Write your research paper the right way with these tips

Editor’s Note: The author, Jennifer Mensik, does not endorse, recommend or promote any program, product or service advertised or referenced on this website, or that appears in links to or from this website.

Did you go back to school? Congratulations on making a great decision.

Either you go through the research paper writing part with flying colors, or you wonder why you are letting someone convince you to go back to school.

As you progress through your RN-to-BSN program or graduate school, you will write a lot. Writing isn’t easy for everyone, and honestly, after five books and many articles, I’m having a bad week writing too.

Some days I can write an essay or an article in a matter of hours. Other times I need two months of procrastination. There is no quick fix for me except maybe a deadline.

Outside of my professional writing, as a faculty member, I see the other side. I can tell you what bothers me and my fellow professors, and what makes us happy when it comes to grading research articles.

But you might not have weeks to hone your writing skills. You might need some help right away, so you can finish this document this week! Here are some tips that can help you.

Be sure to follow the topic

The first step to getting an “A” is to follow the rubric. A section serves as a guide you should use this when planning your research paper. Professors, like me, use the rubric to rate the quality of your written responses according to specific evaluation criteria.

The rubric is what you will be graded against. Do not stray from it. Read the section. Seriously, read it. Occasionally, I read an article and wondered one of two things:

  1. Has the student even looked at the rubric?
  2. Did anyone else write this research paper?

Don’t make us think that for a second. Once we think about it, we’ll read your research paper even more critically. At this point, I’m preparing for the worst-case scenario. If you were unable to keep up with the column, did you read the article or book or did you do the appropriate research to write this article? Are you trying to cover my face and pretend you know what you’re talking about?

Visualize your teacher sitting down to grade your article with one screen open on your article and another screen open on the topic. I scroll through my column while reading your article. But your article does not follow the topic.

Faculty members spent hours creating this column for one purpose: to make grading easier and to make it easier to understand what we wanted you to write about. Follow the topic and do not deviate from it without permission.

What is the difference between grammar and style?

Grammar is seen as the structural foundation of writing and the rules of language, or how to make sense of a sentence. Grammar are rules related to the structure of sentences such as: a singular subject needs a singular predicate and must express a complete thought.

Style is a gray area in grammar and its use. Style is more of a set of preferences that are not syntactic rules. An often cited style example is: Don’t use contractions, avoid a passive voice, and never end a sentence with a preposition.

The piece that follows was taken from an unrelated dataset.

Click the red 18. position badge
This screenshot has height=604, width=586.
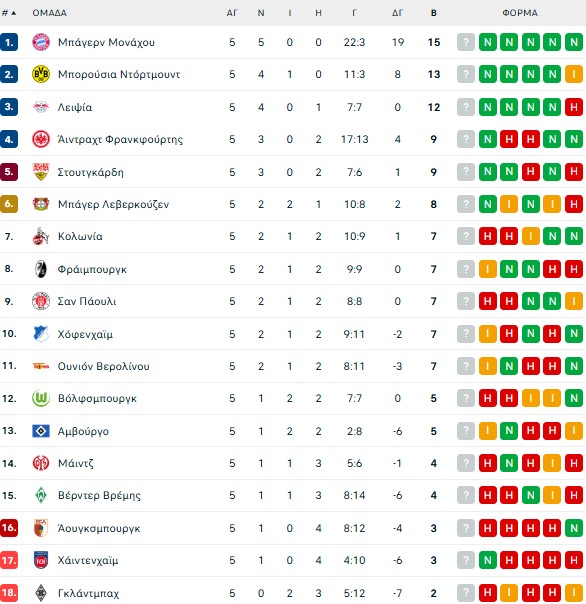(x=9, y=593)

I shouldn’t have to say it, but textual jargon is never appropriate for a professional journal. Also note that conversational English is different from written English. In other words, the way you can say something to someone isn’t always the way you would write it.

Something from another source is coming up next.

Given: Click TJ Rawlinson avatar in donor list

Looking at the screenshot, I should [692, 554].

Also, when writing, be clear about the name. Often times I see “they” or “their” being used too frequently. You may know who “they” are, but it is better to say “the nurses”, for example, to communicate as clearly as possible. Use words that best tell the reader the most specific information possible, even if you say “nurses” five times in the same paragraph. Leave no room for questioning what you mean.

The formats facilitate the circulation of your research documents

Then there is the formatting, including APA or MLA. Nothing makes me cringe more than opening a research paper that‘s longer than two pages and not seeing any headers.

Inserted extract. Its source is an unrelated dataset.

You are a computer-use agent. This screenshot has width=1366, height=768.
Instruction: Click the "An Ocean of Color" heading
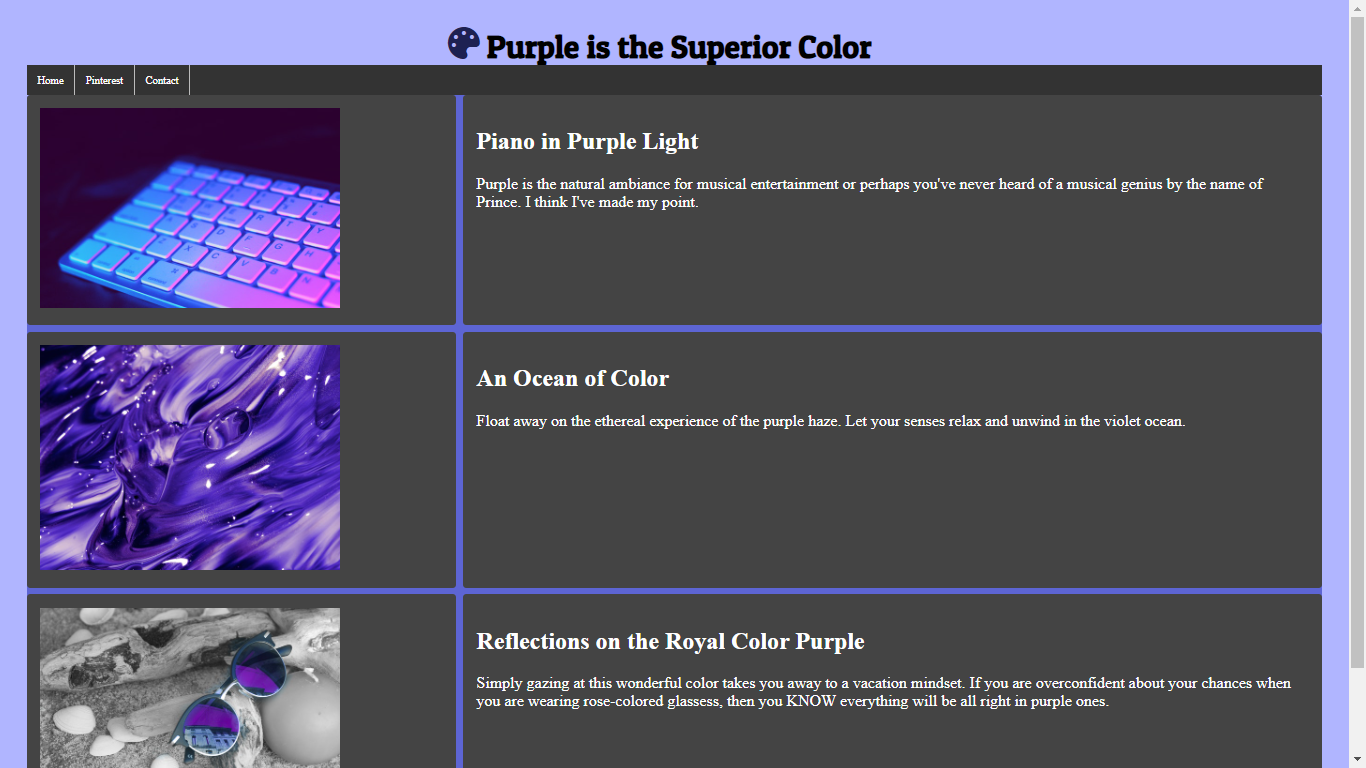pyautogui.click(x=572, y=378)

Headers are the first visual clue to me that you’ve followed the topic. The headers of your article should be pulled from the topic to make it clear to the faculty member who noted that you have followed it.

Headers also help me find where things should be in your paper. i always used APA format, so I talk about it in this blog. If your research paper has two pages, use at least a level one heading, and if it is three or more pages, consider using both level one and two headings. Of course, refer to the scoring topic for APA or other format. But use at least one level of headers!

Using headers also helps you describe your paper. If you get Writer’s Block, start by putting headers in your paper and “filling in” the blanks. I don’t always write from start to finish. Sometimes I start in the middle, then go to the end, then to the beginning.

If you know what you want to write, start with this piece and fill in the rest around. Always read it from start to finish to make sure it flows. Read it aloud. Microsoft Word has a new feature where it will read your document to you.

Another great tip: don’t delete anything permanently. In the longer documents, I create a second document where I put pieces that I cut out of what I’m working on. That way, if I really want to get it back into a document, I still have it. This is especially useful if it took 30 minutes to write that beautiful sentence which no longer has a place anywhere.

Read your APA book. This book also contains very useful information on grammar and style. Other resources to help with writing include Style elements and blogs and podcasts from Grammar Girl.

I keep the above resources on my desk to help me with my writing. Every time I have an effect and an effect, I stop and talk about it! Some things are not so easy for my brain to remember.

No one is perfect, but that doesn’t stop me from writing. Whether you want to become a professional writer or just want to finish your program, these tips will help you move forward.